I couldn’t understand why the developers were declaring their variables by hand — didn’t the data dictionary have all of the information to generate this stuff?  And didn’t SQL*Plus have an ability to spool output to a flat file?  How hard could it be to just ask for the table definition and turn it into a .h file?

And so, my first code generation script:

rem
rem SCCS
rem File Name : %W%
rem Check-in Date :
rem SCCS Version : %I%
rem Path : %F%
rem NAME
rem procvars.sql
rem DESCRIPTION
rem Select script that will create Pro*C variable declarations for
rem a given table. All variables except NUMBER are declared as
rem VARCHARs (NUMBERS are declared as long or double, depending on
rem their data scale).
rem
rem This script spools its output to a file with the name
rem [table_name]_vars.h
rem HISTORY
rem Who When Reason
rem —— —— —————————————–
rem Dom 1/10/94 Creation
rem

The interesting thing about this script (I liked source control, even back then), was that it started me down the path of exploring the data dictionary.  I was fascinated by the data dictionary in Oracle 6 — it had EVERYTHING in it.  I’d worked with other databases before (dBase III & IV, SQL/DS), but none of them had anything as detailed as the Oracle data dictionary.  I loved the fact that it was also self-describing — selecting from dba_views gave the names of every view.  To this day, I don’t understand people who have those huge posters of the data dictionary — why would you put up something which would become obsolete so quickly when you could just query the system for the info?
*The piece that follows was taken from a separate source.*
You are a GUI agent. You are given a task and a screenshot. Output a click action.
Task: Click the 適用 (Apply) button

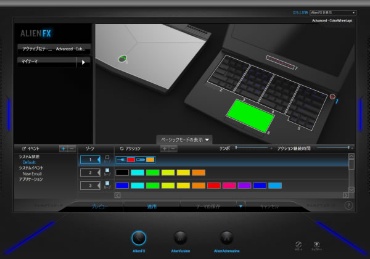151,206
Anyway, the script referenced all_tab_columns, and I wondered why it was so slow — and that’s when I started digging into tab$, col$ and sql.bsq.  I liked going after the base tables instead of the views — and it sped up things considerably.

After that, I began writing scripts (using the same framework) to generate DDL for all kinds of things — since at the time I wasn’t familiar enough with the Unix strings command to pull DDL from Export dump files.

I still have those scripts on my hard drive — they’ve followed me everywhere I go.  Scripts with ALL CAPS names limited to 8 characters long.

MKINDEX.SQL
MKSEQUEN.SQL
MKSYNONY.SQL
MKTABLE.SQL
MKVIEW.SQL

When I first was confronted with the need to maintain source code controlled database scripts, these old scripts became the basis for how I would attack the problem…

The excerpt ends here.